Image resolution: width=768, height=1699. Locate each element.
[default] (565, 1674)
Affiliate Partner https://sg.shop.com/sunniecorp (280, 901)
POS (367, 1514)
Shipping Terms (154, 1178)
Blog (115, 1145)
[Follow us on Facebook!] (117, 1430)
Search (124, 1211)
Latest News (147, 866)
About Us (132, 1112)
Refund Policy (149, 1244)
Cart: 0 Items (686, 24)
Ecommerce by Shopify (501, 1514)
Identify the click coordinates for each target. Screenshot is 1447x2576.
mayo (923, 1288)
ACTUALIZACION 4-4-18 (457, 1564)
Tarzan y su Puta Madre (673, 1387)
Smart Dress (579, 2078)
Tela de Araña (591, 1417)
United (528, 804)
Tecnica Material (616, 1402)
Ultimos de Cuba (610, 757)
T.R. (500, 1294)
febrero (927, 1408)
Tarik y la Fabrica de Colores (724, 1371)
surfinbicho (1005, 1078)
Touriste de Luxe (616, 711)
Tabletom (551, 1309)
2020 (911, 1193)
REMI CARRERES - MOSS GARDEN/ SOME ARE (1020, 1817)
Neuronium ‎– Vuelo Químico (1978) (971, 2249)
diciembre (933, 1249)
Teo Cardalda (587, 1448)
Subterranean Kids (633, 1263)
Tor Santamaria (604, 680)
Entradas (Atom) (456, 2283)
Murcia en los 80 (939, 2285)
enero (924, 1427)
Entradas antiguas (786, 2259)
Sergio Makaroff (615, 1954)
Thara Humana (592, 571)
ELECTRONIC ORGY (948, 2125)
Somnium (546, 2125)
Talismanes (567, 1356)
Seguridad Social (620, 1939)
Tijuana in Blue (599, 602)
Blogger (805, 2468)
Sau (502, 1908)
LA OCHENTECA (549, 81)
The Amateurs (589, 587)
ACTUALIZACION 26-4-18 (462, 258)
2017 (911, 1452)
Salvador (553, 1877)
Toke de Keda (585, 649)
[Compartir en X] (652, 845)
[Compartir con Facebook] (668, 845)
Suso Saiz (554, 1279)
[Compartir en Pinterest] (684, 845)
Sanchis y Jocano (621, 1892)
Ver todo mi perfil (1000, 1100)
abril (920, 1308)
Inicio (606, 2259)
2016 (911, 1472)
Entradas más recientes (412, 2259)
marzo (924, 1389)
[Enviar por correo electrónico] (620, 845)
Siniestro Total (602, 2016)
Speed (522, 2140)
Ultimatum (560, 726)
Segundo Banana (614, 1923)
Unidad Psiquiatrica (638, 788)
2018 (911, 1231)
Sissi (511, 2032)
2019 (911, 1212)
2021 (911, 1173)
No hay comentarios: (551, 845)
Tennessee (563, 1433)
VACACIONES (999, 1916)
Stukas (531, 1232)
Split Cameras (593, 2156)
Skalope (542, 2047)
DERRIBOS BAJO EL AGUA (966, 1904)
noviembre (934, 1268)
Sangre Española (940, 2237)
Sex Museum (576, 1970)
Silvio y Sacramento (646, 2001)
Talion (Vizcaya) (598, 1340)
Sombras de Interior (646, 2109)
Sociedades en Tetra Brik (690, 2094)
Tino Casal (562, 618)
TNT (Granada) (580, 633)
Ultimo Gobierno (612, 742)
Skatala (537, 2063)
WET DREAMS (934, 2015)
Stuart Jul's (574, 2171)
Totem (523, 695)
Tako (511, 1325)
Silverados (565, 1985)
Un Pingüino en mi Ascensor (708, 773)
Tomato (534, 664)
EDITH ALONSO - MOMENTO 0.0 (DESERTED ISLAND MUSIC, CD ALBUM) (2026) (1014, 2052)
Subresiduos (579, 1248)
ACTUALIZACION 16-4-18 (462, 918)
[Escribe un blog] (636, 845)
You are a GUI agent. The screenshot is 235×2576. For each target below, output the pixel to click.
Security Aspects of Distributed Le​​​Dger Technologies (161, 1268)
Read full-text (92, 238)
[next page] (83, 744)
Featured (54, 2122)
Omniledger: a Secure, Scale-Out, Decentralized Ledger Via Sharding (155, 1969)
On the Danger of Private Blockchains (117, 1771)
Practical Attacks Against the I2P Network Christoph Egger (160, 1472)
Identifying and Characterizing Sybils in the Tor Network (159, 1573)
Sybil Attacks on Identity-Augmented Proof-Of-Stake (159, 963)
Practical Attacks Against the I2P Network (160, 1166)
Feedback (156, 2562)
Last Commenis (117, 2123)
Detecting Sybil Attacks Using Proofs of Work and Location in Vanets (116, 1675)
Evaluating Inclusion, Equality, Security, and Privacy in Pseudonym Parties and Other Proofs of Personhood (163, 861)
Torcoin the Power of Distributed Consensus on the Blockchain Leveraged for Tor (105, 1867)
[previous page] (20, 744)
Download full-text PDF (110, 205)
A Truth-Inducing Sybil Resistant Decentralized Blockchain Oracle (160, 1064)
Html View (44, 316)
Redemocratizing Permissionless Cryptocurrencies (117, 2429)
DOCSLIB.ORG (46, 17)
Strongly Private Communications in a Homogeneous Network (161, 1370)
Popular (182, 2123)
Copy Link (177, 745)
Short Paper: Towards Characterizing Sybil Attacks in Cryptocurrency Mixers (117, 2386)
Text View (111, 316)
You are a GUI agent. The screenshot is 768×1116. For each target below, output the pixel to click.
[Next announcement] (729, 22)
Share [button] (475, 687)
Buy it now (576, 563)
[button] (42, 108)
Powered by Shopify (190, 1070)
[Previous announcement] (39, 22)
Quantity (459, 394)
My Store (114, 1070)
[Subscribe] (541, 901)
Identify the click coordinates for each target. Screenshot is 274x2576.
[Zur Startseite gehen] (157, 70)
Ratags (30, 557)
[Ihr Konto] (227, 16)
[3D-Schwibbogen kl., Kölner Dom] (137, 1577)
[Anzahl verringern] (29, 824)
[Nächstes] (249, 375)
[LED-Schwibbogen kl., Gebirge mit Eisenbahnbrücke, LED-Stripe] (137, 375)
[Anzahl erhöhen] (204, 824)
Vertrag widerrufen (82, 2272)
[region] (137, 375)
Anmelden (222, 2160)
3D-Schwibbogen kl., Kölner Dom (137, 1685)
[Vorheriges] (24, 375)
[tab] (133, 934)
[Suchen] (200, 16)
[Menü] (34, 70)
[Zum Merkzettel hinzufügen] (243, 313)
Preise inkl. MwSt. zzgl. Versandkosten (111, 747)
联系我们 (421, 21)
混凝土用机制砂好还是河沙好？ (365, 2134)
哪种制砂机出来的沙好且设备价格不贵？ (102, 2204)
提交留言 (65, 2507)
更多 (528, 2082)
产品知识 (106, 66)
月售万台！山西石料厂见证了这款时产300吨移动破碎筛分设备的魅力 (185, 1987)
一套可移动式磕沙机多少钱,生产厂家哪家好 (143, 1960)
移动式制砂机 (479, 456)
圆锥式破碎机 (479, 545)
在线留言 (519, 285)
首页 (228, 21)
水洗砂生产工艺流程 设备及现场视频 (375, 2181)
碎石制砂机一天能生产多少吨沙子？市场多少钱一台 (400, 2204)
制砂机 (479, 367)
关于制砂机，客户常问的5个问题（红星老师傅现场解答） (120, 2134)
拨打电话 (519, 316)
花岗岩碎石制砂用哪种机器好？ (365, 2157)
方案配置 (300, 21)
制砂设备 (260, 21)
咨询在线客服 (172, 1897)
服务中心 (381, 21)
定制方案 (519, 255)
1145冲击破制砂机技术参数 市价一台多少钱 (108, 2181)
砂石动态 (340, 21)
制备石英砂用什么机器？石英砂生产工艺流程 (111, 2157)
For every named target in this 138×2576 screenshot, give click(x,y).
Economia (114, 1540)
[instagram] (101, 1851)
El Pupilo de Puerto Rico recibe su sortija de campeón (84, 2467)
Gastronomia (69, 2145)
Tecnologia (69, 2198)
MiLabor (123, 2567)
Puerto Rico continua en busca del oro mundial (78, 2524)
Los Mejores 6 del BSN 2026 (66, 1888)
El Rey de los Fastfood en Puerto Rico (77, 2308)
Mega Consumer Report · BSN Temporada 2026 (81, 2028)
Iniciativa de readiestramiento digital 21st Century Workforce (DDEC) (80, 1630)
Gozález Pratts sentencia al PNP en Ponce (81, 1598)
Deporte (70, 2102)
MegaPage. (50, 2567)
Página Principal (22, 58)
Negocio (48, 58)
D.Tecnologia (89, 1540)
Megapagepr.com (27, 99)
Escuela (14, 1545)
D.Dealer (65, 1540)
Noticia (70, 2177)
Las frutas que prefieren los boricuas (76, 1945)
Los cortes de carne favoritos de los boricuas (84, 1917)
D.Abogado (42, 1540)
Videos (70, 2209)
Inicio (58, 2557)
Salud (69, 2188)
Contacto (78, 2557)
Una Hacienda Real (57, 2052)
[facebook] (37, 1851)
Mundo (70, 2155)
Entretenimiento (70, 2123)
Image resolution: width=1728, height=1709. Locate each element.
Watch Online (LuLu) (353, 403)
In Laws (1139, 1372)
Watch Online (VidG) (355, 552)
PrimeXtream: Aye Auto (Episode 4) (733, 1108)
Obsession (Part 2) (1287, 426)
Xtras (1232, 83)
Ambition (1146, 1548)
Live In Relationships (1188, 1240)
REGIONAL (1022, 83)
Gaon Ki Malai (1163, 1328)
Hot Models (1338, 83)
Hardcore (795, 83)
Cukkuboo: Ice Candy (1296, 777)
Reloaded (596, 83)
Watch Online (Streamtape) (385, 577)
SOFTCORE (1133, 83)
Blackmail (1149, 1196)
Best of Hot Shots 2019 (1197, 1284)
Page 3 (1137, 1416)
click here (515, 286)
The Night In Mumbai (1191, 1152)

○ ○ ○

- REQUIREMENT -
Your task for the entries above: copy exactly the span starting with the line with "Iniciativa de readiestramiento" and going on through the line with "PrimeXtream: Aye Auto (Episode 4) (733, 1108)", both lines included, and nothing else.

- TASK SOLUTION -
Iniciativa de readiestramiento digital 21st Century Workforce (DDEC) (80, 1630)
Gozález Pratts sentencia al PNP en Ponce (81, 1598)
Deporte (70, 2102)
MegaPage. (50, 2567)
Página Principal (22, 58)
Negocio (48, 58)
D.Tecnologia (89, 1540)
Megapagepr.com (27, 99)
Escuela (14, 1545)
D.Dealer (65, 1540)
Noticia (70, 2177)
Las frutas que prefieren los boricuas (76, 1945)
Los cortes de carne favoritos de los boricuas (84, 1917)
D.Abogado (42, 1540)
Videos (70, 2209)
Inicio (58, 2557)
Salud (69, 2188)
Contacto (78, 2557)
Una Hacienda Real (57, 2052)
[facebook] (37, 1851)
Mundo (70, 2155)
Entretenimiento (70, 2123)
Image resolution: width=1728, height=1709. Locate each element.
Watch Online (LuLu) (353, 403)
In Laws (1139, 1372)
Watch Online (VidG) (355, 552)
PrimeXtream: Aye Auto (Episode 4) (733, 1108)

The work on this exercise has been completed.